Der Ex-Profi-Fußballer wurde zu 10 Monaten auf Bewährung verurteilt

Christoph Metzelder, 40, wird vorgeworfen, im Besitz von kinderpornografischem Material gewesen zu sein. Der ehemalige Nationalspieler sagte am ersten Prozesstag (29. April 2021) vor Gericht, es bleibe seine persönliche Verantwortung, er habe Fantasien ausgetauscht und Screenshots verschickt. 

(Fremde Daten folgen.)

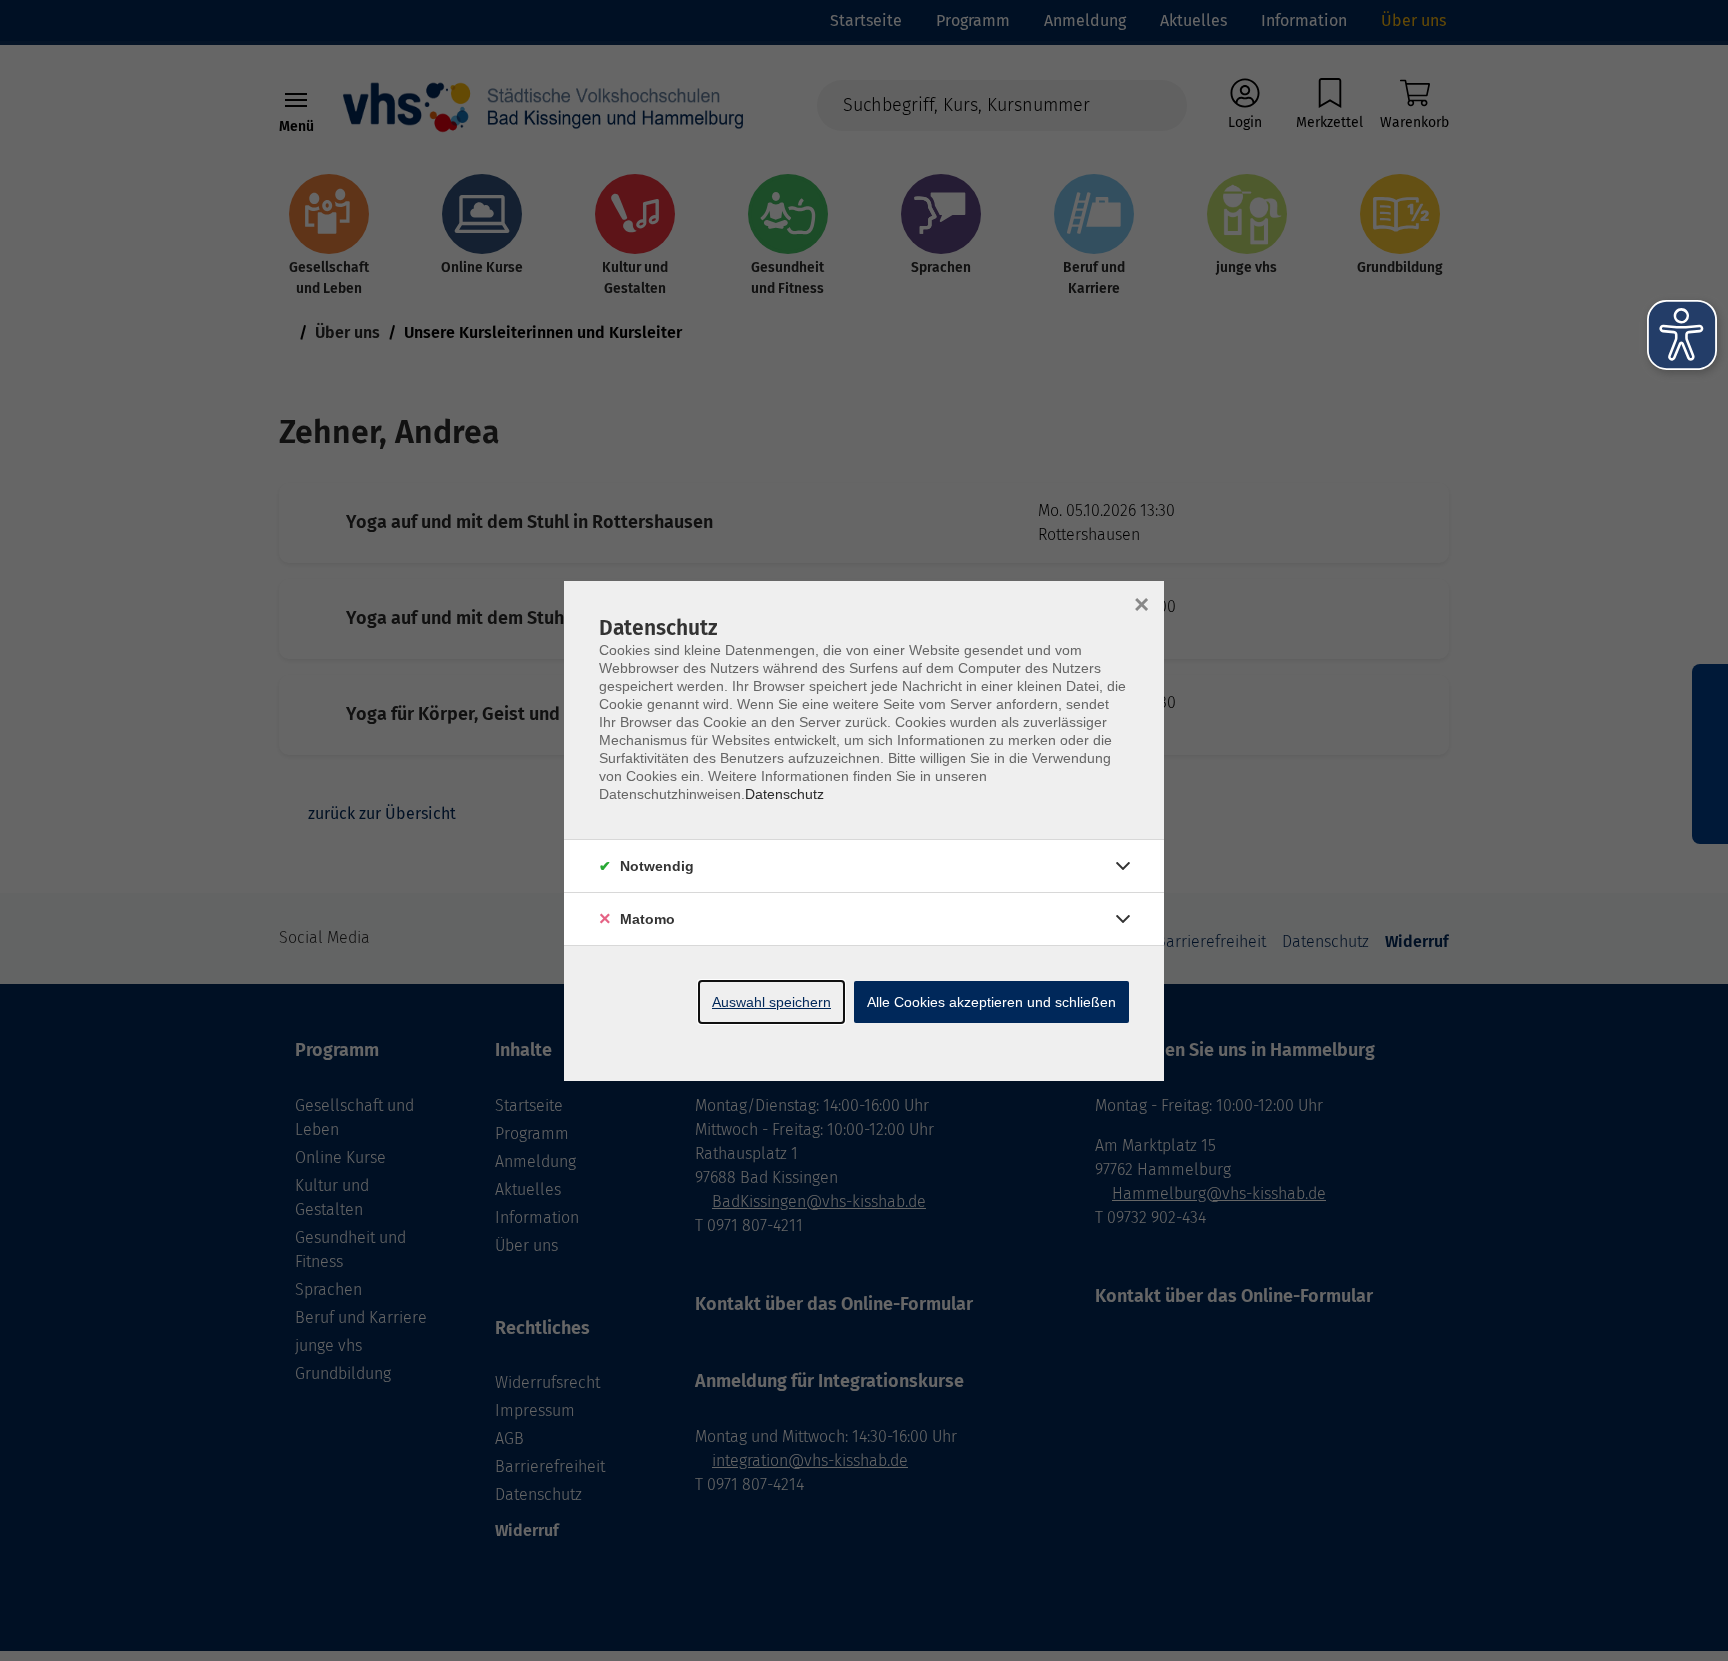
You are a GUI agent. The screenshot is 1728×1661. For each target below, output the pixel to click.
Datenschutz (784, 794)
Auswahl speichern (771, 1002)
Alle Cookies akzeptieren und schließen (991, 1002)
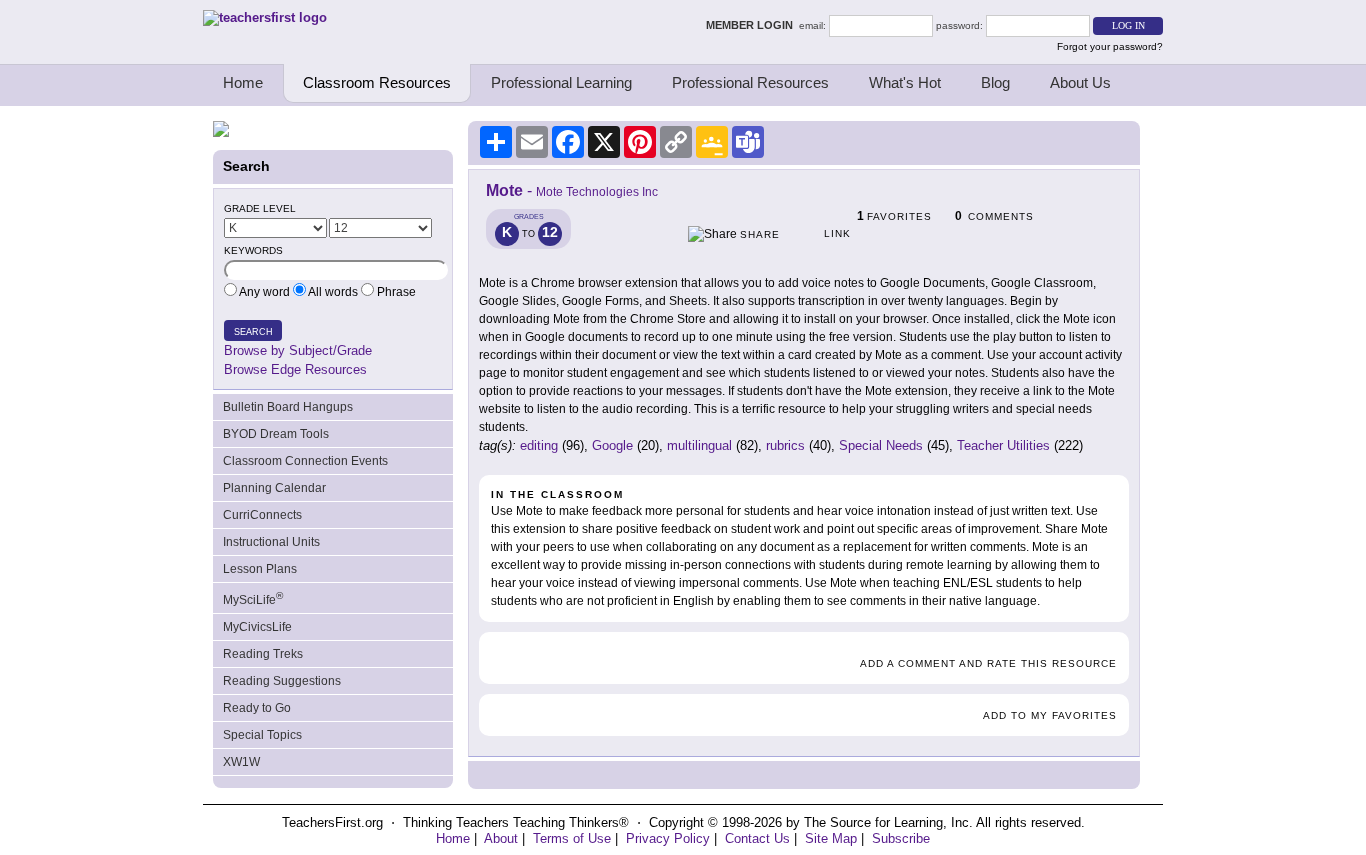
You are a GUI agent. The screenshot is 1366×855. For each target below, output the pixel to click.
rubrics (785, 445)
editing (539, 445)
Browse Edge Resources (295, 369)
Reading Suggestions (282, 681)
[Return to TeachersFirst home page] (265, 17)
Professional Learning (561, 82)
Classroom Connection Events (305, 461)
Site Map (831, 838)
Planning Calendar (274, 488)
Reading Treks (263, 654)
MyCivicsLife (257, 627)
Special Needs (881, 445)
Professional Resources (750, 82)
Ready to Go (257, 708)
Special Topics (262, 735)
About (501, 838)
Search (253, 332)
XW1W (241, 762)
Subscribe (901, 838)
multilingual (699, 445)
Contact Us (757, 838)
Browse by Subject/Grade (298, 350)
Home (243, 82)
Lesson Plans (260, 569)
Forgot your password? (1110, 46)
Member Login (752, 25)
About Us (1080, 82)
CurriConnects (262, 515)
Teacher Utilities (1003, 445)
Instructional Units (271, 542)
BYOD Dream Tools (276, 434)
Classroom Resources (377, 82)
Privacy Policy (668, 838)
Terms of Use (572, 838)
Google (612, 445)
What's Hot (905, 82)
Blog (995, 82)
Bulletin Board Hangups (288, 407)
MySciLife (253, 598)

Christoph Metzelder legt Teilgeständnis ab

"Ich akzeptiere die Strafe und bitte die Opfer sexueller Gewalt um Vergebung. Ich werde den Rest meines Lebens mit dieser Schuld als Teil der Gesellschaft leben müssen", zitiert ihn der WDR aus dem Gerichtssaal. Metzelder habe laut eigener Aussage nie einen Übergriff geplant oder sei aktiv im Darknet gewesen. Bei einem Geständnis hatte die Richterin laut WDR eine Strafe von zehn bis zwölf Monaten auf Bewährung in Aussicht gestellt. Nun ist klar: Metzelder wurde zu einer Haftstrafe von zehn Monaten auf Bewährung verurteilt.

Der Ex-Fußballer will alle öffentlichen Auszeichnungen zurückgeben

Der Ex-Fußballer von Borussia Dortmund, Real Madrid und Schalke 04 kündigte außerdem vor Gericht an, unabhängig vom Ausgang des Verfahrens alle öffentlichen Auszeichnungen zurückgeben zu wollen. Dazu gehören etwa der Verdienstorden des Landes Nordrhein-Westfalen sowie das Bundesverdienstkreuz.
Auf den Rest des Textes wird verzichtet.